How are the massively falling prices to be financed? Very simple. This happens automatically as companies with lower prices generate lower revenues. You don’t have to actively take care of this.

The master plan

This is the master plan. Yes, it’s complicated and complex. I know it is. It’s a space of possibilities. A menu for solutions. The darker green the new types of income on the left and the darker blue the implementation financing strategy, the more effective and meaningful they are. Some are effective quickly, such as the basic income as a negative income tax, some only in the long term, such as building up ownership of productive assets for as many people as possible.

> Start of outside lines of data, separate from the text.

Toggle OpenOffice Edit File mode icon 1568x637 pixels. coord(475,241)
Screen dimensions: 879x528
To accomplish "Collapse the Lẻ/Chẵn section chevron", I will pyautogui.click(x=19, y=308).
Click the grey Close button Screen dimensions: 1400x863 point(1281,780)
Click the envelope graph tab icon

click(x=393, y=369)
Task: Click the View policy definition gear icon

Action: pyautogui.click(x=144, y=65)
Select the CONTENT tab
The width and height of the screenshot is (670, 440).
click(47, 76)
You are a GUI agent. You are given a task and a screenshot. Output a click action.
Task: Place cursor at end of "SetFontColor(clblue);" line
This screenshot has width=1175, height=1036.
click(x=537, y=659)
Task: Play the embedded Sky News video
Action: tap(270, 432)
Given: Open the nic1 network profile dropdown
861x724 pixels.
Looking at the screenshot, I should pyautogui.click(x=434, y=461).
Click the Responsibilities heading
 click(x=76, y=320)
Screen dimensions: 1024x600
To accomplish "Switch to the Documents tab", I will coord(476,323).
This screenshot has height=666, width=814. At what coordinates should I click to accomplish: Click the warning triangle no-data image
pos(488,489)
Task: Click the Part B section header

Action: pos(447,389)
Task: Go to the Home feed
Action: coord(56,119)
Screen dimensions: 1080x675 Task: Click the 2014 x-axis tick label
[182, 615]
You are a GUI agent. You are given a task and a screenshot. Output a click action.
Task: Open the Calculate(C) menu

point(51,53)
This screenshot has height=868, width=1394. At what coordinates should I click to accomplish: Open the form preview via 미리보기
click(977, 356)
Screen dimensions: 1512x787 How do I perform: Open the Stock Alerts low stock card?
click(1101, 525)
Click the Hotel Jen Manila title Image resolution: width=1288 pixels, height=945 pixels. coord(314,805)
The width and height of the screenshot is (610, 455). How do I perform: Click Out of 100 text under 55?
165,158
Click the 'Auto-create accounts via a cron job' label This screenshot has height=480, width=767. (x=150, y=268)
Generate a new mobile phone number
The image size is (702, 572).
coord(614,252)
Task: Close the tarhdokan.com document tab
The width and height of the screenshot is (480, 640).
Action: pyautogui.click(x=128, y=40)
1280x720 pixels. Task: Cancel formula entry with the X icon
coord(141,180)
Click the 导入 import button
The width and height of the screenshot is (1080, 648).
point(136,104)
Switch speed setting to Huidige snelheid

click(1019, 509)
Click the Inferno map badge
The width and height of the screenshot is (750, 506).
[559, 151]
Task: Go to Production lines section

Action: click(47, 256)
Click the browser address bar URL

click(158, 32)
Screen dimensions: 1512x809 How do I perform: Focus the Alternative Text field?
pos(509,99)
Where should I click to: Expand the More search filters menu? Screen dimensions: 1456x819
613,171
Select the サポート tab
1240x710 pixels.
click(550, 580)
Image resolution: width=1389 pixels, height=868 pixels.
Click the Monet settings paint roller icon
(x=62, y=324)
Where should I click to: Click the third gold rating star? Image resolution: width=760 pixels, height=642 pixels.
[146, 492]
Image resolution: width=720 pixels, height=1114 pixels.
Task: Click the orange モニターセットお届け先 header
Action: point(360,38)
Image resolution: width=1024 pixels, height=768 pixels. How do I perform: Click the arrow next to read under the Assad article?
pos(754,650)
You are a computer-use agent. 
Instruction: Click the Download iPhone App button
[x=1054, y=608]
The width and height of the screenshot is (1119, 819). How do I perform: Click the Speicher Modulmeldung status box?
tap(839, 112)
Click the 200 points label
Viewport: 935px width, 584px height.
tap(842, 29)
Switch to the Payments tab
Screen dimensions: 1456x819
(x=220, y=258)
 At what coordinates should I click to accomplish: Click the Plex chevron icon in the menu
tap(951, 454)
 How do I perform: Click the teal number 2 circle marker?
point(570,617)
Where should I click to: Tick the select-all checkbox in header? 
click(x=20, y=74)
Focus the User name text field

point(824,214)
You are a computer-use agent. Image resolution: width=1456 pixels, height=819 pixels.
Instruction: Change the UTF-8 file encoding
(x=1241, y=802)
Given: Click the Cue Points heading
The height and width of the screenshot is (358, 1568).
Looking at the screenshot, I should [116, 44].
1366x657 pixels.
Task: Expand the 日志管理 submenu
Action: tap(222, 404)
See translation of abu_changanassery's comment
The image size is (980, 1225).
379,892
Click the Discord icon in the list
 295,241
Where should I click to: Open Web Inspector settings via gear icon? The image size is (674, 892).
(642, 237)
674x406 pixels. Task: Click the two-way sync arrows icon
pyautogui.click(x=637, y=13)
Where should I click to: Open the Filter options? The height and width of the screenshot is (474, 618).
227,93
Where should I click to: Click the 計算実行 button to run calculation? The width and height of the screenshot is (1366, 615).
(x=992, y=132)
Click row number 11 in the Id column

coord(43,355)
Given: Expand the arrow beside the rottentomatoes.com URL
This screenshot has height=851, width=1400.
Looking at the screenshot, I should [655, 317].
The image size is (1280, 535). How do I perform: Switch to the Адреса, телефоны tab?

Each state will choose its own mix. Some governments will be smarter and more future-oriented, others less intelligent, more ideologically clouded and therefore more short-sighted. The world is the way it is because people are the way they are.

Résumé

The biggest and fastest transformation of our lives and work of all time lies ahead of us. A lot is coming our way.

What this master plan shows: We are not doomed in an AI and robot economy and do not have to end up in an economic catastrophe in a horror scenario. Quite the opposite. It is neither simple nor easy, but we have plenty of opportunities to make the transition to a healthy and affluent society with an unimaginable quality of life and good incomes bearable. If we act in good time and with an eye to the future.

What can you do now to prepare yourself and your company for this not-too-distant future? I will answer this question in the next article.

I wish you a bright future. Have a bright future!